Monday, April 6, 2015

Easter

Easter symbolizes life:  Jesus is alive! 
Because He lives, we also live

And just as the small chick at birth breaks out from its narrow world in the shell into a much bigger world, so too we believe that in the mystery of our own dying we will break out of our own earthly “skin”, so to speak, into a new life.

Think of all that God has done for us through Jesus of Nazareth.  

Jesus was baptized; anointed with the Spirit and went about proclaiming that the Kingdom of God was breaking into our midst.  Eventually Jesus was crucified but then lifted up out of the grave to his heavenly Father so that he could draw us to himself into a new heavenly life.

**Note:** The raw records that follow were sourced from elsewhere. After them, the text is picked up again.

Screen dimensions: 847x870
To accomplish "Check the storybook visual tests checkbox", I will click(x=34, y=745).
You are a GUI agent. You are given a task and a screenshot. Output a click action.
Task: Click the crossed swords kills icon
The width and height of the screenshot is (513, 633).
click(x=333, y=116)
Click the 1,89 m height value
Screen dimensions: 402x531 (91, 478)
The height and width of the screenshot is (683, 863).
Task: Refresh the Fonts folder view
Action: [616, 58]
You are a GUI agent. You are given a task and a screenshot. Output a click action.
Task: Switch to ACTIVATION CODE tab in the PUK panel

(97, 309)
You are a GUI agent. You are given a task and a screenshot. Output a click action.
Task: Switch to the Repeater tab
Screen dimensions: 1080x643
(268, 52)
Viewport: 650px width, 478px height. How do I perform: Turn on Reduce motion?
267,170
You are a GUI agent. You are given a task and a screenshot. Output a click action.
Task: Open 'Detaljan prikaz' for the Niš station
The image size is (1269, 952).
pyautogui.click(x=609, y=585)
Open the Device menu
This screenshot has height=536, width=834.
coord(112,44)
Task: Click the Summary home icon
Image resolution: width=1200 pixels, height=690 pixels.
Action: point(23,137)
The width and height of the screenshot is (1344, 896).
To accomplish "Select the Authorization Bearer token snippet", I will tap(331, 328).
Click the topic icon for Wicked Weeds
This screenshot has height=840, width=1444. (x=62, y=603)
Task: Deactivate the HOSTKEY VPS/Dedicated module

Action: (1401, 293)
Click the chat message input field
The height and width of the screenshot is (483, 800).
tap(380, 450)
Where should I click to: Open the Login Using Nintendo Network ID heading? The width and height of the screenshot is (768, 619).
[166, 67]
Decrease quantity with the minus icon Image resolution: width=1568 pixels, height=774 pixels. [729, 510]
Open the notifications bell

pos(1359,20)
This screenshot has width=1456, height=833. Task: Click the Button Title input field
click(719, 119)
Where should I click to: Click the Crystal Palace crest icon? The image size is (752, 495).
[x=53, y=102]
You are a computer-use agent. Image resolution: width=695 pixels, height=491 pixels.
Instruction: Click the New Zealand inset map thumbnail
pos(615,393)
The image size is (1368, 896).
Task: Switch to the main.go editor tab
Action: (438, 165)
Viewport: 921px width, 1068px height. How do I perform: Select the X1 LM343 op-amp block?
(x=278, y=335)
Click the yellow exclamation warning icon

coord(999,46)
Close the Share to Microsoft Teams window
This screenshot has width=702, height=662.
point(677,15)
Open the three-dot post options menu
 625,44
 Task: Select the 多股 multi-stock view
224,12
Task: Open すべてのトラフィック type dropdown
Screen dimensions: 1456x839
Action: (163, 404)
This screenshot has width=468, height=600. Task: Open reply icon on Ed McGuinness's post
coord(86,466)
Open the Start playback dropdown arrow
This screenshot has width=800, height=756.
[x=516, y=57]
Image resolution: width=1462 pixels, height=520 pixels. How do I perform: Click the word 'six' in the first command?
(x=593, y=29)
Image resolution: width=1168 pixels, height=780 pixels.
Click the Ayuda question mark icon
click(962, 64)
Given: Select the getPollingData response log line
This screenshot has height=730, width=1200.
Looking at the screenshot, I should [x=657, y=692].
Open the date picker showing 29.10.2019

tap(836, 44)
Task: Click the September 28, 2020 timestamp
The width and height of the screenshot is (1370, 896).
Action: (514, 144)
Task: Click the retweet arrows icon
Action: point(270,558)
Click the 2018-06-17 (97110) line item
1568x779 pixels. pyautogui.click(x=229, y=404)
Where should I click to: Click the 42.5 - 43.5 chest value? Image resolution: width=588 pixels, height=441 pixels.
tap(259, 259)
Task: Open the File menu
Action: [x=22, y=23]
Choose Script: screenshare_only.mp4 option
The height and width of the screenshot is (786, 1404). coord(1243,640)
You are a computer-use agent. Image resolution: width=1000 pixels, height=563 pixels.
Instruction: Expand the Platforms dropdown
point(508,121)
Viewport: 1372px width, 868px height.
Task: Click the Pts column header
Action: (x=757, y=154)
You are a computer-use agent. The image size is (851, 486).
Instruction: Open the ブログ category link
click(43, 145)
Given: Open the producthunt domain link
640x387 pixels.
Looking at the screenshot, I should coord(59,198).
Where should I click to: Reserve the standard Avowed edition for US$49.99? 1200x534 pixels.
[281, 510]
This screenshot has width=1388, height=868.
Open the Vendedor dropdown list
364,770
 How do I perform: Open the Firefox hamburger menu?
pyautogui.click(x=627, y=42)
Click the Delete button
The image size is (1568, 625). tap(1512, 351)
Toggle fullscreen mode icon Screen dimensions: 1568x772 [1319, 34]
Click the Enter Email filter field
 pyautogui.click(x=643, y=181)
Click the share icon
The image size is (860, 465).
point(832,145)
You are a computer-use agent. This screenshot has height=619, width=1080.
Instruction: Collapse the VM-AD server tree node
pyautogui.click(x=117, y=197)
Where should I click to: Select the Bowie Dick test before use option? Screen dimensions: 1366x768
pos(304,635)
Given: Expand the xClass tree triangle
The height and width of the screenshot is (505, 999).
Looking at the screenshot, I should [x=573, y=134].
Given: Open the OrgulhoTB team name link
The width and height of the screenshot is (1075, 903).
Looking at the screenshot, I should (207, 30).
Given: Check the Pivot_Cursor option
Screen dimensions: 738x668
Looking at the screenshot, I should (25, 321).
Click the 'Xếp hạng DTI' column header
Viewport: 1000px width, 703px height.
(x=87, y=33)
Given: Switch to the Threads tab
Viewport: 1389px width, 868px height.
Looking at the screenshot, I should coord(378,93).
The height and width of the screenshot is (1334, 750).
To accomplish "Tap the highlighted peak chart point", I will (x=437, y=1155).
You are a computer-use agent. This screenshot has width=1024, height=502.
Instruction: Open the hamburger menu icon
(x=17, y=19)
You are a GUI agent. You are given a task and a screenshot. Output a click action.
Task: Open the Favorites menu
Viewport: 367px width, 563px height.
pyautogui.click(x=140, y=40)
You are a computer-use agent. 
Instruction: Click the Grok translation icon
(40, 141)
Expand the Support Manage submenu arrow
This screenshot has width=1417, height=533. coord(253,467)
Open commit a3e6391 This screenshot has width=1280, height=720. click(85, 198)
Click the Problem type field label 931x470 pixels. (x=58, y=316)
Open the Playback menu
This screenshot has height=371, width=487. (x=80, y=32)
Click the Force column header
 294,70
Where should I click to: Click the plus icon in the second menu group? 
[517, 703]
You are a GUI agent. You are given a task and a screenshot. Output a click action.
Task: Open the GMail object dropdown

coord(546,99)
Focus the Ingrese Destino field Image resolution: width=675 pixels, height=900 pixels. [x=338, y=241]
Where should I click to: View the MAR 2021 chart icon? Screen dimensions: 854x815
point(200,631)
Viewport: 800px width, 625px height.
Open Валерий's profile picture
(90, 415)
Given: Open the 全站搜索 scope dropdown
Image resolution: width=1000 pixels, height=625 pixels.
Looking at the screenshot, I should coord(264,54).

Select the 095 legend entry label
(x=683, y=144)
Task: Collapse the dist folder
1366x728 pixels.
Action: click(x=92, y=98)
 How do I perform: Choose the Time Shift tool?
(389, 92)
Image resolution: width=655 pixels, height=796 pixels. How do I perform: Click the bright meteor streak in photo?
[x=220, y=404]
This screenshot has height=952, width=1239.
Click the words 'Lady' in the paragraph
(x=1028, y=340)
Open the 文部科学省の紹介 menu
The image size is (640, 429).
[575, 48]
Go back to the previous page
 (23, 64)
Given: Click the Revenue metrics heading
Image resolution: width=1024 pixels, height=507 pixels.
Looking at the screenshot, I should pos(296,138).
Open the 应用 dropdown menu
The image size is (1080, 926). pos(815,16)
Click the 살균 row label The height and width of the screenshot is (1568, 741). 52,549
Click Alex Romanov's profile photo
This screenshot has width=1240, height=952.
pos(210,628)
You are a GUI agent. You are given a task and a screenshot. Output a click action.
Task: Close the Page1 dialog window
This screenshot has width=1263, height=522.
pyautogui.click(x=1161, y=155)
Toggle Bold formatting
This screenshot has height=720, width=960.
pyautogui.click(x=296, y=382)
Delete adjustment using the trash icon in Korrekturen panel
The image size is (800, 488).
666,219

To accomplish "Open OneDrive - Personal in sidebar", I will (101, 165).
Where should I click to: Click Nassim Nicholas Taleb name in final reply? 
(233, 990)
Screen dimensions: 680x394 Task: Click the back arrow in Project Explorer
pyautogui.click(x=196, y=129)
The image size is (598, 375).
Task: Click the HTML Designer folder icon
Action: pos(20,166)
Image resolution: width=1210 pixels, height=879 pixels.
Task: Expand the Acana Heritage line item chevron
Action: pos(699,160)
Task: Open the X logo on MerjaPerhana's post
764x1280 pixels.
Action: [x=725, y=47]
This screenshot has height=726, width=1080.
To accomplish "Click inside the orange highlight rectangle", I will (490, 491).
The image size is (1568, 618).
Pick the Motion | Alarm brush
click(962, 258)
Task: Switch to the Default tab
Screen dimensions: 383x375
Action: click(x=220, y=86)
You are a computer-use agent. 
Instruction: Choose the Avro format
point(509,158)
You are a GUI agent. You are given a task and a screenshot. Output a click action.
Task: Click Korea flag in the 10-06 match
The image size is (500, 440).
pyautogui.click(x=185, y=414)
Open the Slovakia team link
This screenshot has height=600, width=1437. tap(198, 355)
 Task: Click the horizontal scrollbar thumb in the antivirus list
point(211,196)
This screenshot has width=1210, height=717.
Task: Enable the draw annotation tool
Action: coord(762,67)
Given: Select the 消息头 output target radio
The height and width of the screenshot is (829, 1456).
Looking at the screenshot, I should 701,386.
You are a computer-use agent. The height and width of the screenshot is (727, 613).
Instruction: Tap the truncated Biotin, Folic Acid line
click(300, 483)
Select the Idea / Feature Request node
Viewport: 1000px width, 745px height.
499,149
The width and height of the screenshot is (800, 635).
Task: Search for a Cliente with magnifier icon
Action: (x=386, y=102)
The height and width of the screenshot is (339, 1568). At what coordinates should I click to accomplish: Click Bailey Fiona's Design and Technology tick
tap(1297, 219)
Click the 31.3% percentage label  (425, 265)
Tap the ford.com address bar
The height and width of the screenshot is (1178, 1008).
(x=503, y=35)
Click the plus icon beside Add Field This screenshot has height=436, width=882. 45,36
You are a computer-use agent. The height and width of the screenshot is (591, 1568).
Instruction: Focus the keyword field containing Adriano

Yes, Jesus is alive and because He lives, we live.  He has passed from this earthly life through the mystery of death into a new, transformative heavenly reality. And this future is ours as well.

The disciples of Jesus could have said:   How many hopes lie buried.

And yet 40-some hours after those hopes were buried, the Risen Christ appeared to the disciples: Mary Magdalene; the disciples in the upper room; and the disciples on the road to Emmaus.  Yes, it was a bodily resurrection; the earthly and crucified Jesus was the same person as the resurrected Jesus.

Jesus said to the disciples: I live and because I live, we live.

No sooner are we born in the flesh than we are reborn in the spirit.  Water is poured upon us in the rite of baptism, and in these waters the Spirit of God is poured out upon us, and a new life is ours: the life of the triune God.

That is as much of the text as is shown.